:: 文書の一節

年間第4週・金曜日 32. 日常生活における剛毅の徳

年間第4週・金曜日 32. 日常生活における剛毅の徳 ― 殉教者達の模範。私たち普通の信者としての証し。剛毅の徳。 ― 剛毅、それは、キリストに従うため、小さなことにおいて忠実であるため、真実の離脱が実行できるため、忍耐するため、必要な徳。 ― キリスト信者の単純で普段の生活における英雄性。模範。

年間第4週・金曜日

32. 日常生活における剛毅の徳

― 殉教者達の模範。私たち普通の信者としての証し。剛毅の徳。

― 剛毅、それは、キリストに従うため、小さなことにおいて忠実であるため、真実の離脱が実行できるため、忍耐するため、必要な徳。

― キリスト信者の単純で普段の生活における英雄性。模範。

32.1 殉教者の模範、普通のキリスト者として示す証し。剛毅の徳

今日のミサの福音は、神から受けた使命に命を与えるまで忠実だった洗礼者ヨハネの殉教について教えています。 沈黙したり、困難な時に出来事から離れた所にいたりすれば、ヘロデの牢で首を切られて死ぬことはなかったでしょう。しかし、洗礼者ヨハネは風にそよぐ葦のような人ではありませんでした。最後まで使命を果たし続け、存在に意味を与えた信条に忠実でした。

あらゆる時代の殉教者の血と共に、ヨハネが流した血は、信仰による愛と堅固の模範、勇気と効力の模範を示すために、キリストの贖いの血と一つになりました。殉教は、剛毅の徳の最大の表れであり、命を与えるまで信仰を告白するという真理の最高の証明です。「殉教者の模範は、私たちに信仰の証しをしなければならないことを思い出させてくれます-その証しとは、個人的で確定的、もしこのような出来事が起これば、大きな犠牲を払い、極めて稀な勇気を要求する証しです。キリストのための殉教者は、私たちから程遠い英雄ではなく、私たちと同じ、一人の人間であることを最終的に思い出させてくれます。 ヨハネの模範は、すべてのキリスト者は必要であれば、信仰の証しとして命を与える覚悟をしなければならないことを教えてくれます。

殉教者は、過去の比類のない模範であるだけではありません。現代もまた殉教の時代なのです。現代もまた血を流すまでの迫害の時代です。今の時代の信仰に対する迫害は、すでに何世紀も昔に記されている教会の殉教史と似ています。その迫害は、ただ信者や教会の全共同体とは区別されるにしても、異なった形をとっているにすぎません…。

::::

» 短い練習 1:
殉教と剛毅の徳についての文章では、剛毅の徳の最大の表れは何だとされていますか。

:: レコード一覧

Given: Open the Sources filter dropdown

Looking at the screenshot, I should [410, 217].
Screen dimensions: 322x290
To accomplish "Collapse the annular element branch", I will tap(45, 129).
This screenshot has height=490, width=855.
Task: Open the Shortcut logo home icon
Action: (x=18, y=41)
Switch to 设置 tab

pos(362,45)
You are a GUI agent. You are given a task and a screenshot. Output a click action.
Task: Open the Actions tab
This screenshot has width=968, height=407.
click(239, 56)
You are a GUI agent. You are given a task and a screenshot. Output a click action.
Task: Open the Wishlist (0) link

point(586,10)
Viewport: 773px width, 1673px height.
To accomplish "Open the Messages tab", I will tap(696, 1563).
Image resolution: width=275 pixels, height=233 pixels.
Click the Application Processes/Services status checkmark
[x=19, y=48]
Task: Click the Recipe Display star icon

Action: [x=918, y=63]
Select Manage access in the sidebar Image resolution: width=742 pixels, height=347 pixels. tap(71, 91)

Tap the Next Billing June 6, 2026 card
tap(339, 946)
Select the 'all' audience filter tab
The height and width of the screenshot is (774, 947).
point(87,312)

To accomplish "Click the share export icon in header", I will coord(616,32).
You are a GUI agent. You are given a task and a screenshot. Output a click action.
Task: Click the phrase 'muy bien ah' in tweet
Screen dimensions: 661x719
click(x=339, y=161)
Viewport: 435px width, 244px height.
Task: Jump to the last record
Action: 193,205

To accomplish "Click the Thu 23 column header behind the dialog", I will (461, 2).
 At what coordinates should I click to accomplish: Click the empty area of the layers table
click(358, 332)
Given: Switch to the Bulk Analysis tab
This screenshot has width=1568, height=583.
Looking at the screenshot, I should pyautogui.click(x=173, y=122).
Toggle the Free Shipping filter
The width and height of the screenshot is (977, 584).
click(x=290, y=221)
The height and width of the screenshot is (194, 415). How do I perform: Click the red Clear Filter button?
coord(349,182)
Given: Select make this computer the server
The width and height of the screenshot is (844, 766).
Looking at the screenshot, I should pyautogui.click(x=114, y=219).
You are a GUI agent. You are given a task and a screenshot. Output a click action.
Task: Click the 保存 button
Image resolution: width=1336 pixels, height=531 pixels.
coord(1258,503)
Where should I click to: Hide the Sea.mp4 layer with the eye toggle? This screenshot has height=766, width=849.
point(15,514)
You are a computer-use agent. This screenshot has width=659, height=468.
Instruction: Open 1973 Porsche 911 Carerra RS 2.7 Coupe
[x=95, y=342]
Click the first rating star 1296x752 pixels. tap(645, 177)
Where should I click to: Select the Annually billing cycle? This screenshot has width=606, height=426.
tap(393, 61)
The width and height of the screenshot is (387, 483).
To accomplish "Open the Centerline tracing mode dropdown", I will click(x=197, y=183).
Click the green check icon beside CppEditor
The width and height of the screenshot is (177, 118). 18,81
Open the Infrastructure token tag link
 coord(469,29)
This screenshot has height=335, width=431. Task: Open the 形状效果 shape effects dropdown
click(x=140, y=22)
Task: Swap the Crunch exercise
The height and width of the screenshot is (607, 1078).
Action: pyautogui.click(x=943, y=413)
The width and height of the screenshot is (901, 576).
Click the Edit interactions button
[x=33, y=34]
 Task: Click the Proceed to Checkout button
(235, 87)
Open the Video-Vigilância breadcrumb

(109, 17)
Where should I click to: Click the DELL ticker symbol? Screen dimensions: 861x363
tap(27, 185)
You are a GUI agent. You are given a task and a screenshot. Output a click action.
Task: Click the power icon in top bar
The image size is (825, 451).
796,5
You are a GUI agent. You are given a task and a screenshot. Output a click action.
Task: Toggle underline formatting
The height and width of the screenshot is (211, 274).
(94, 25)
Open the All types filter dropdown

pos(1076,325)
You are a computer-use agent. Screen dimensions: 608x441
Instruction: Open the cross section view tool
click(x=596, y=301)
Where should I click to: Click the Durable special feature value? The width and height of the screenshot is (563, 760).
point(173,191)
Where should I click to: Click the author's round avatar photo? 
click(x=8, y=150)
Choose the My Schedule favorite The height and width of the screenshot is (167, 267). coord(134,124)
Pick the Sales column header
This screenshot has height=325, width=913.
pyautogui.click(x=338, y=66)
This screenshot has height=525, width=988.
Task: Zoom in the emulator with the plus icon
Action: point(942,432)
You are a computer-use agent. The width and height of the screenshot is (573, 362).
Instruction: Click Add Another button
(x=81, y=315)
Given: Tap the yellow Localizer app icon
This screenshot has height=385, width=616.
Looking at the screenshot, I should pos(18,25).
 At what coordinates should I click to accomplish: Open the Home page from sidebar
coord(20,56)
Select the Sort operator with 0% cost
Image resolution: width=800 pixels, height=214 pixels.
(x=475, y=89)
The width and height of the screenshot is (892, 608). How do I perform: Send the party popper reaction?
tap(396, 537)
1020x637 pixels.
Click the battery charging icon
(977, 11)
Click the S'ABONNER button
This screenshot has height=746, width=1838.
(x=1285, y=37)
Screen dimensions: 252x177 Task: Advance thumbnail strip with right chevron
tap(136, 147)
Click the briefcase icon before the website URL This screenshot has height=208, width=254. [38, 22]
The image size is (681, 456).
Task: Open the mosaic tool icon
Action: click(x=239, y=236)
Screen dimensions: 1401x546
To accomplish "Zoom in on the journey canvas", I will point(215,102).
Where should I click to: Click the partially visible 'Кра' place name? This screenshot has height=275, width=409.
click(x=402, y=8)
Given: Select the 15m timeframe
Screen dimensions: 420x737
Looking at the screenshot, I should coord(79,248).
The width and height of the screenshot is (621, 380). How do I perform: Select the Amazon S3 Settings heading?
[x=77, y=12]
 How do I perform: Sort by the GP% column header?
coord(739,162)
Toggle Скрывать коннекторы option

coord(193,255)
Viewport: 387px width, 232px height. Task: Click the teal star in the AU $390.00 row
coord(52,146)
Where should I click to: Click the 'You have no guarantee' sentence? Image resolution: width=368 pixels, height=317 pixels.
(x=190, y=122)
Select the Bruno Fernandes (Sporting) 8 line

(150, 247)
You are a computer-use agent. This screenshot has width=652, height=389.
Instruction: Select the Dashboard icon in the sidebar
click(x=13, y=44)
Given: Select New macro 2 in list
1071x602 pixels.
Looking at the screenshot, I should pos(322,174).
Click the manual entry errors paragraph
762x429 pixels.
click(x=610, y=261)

::::

» 短い練習 2:
レコードのうち、「has width=652, height=389.」を含む行から始めてレコードの最後の行までを、空行を除いた番号付きリストとして書き出してください。

» 出力 1:
殉教です。

» 出力 2:
1. You are a computer-use agent. This screenshot has width=652, height=389.
2. Instruction: Select the Dashboard icon in the sidebar
3. click(x=13, y=44)
4. Given: Select New macro 2 in list
5. 1071x602 pixels.
6. Looking at the screenshot, I should pos(322,174).
7. Click the manual entry errors paragraph
8. 762x429 pixels.
9. click(x=610, y=261)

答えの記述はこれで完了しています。